• Records:
+ + +
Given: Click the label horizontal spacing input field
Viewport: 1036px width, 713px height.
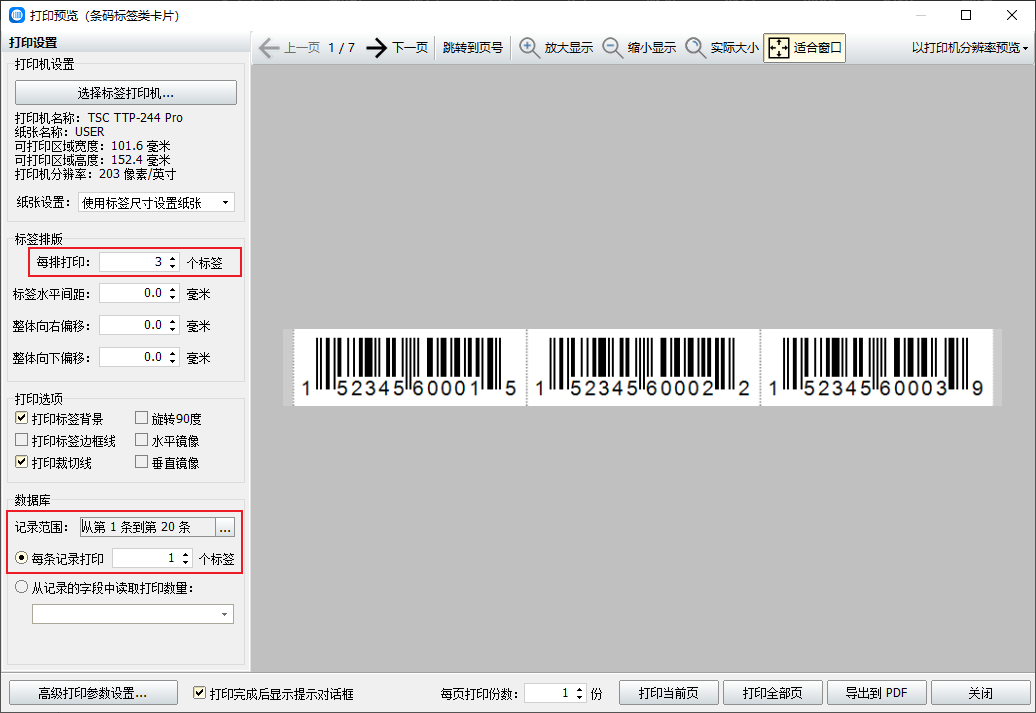Looking at the screenshot, I should click(x=133, y=294).
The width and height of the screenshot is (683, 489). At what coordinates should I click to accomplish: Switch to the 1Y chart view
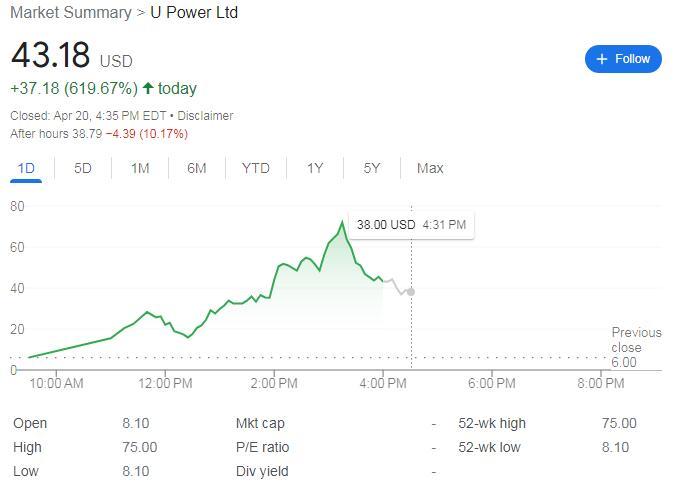(315, 168)
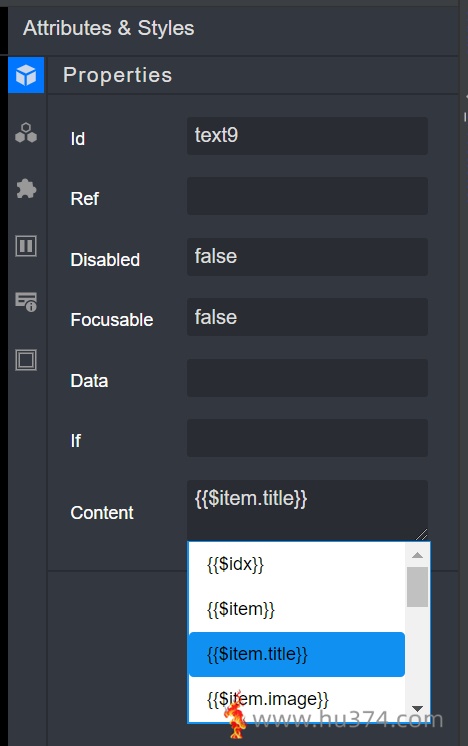Screen dimensions: 468x746
Task: Click the suggestion list scroll up arrow
Action: (418, 555)
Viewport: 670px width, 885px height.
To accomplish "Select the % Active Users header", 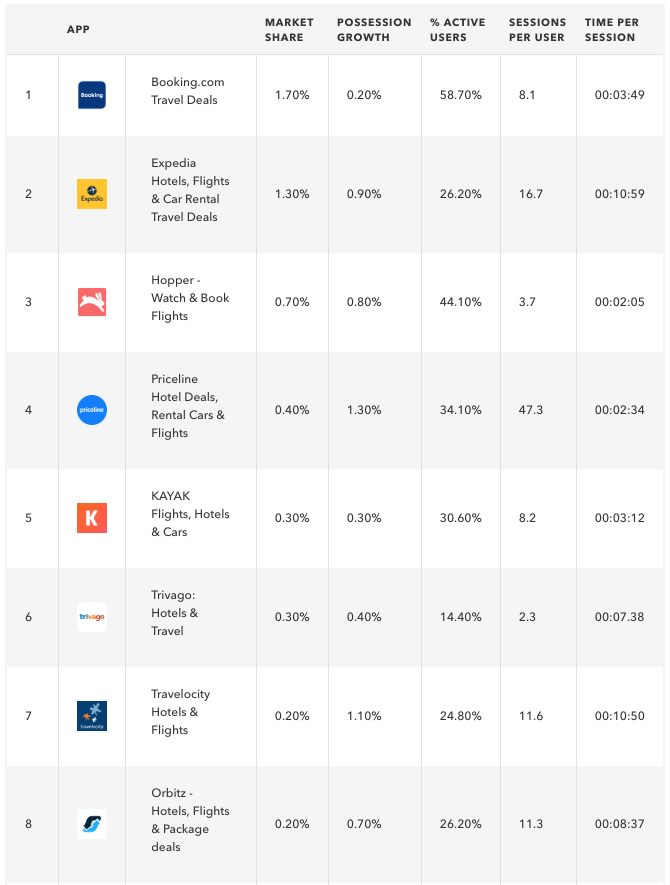I will pyautogui.click(x=457, y=30).
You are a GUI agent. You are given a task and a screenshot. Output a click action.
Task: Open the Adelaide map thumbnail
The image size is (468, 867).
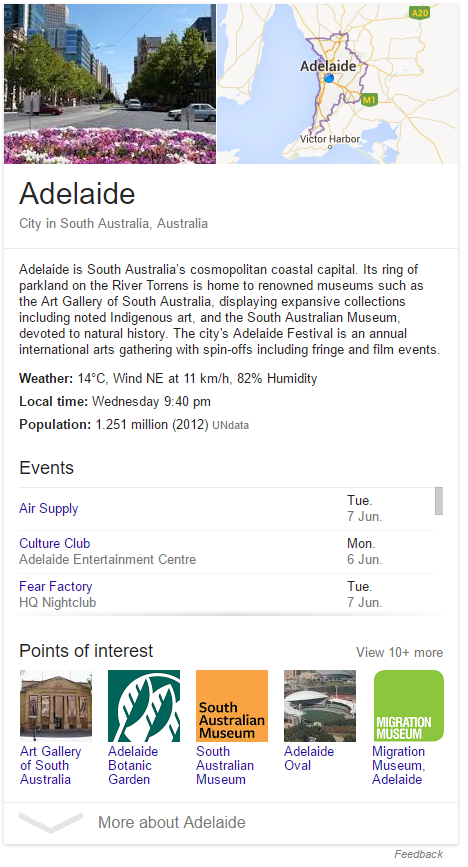tap(337, 83)
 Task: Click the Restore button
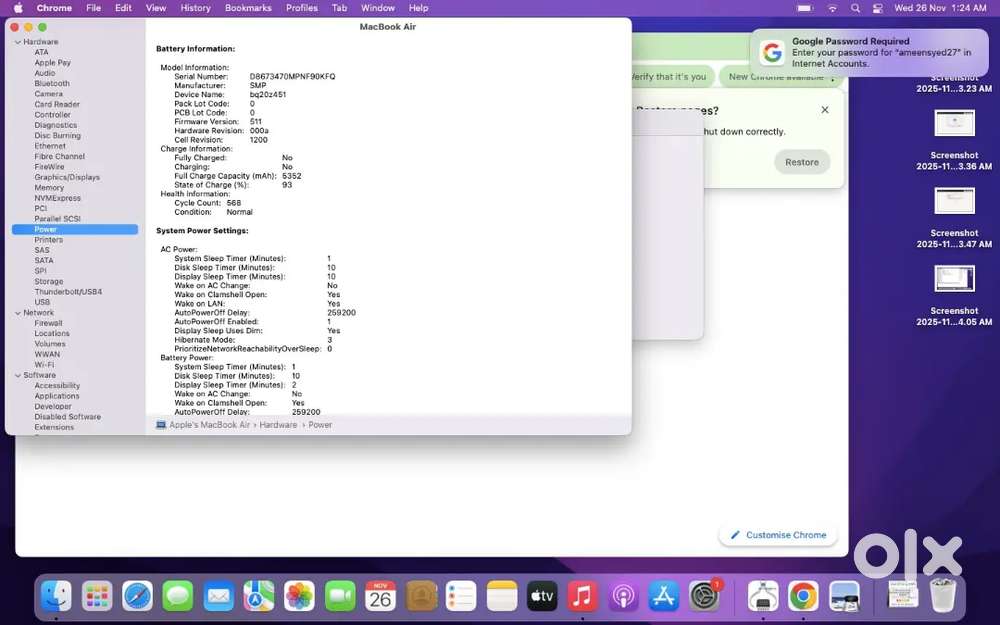click(801, 161)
+ + +
• Exercise instructions: Reproduce verbatim every line starting at the line that holds "Task: Open the Adelaide map thumbnail" and ending with the final line of the data; omit the pictures.

• Written answer:
Task: Open the Adelaide map thumbnail
The image size is (468, 867).
tap(337, 83)
 Task: Click the Restore button
click(801, 161)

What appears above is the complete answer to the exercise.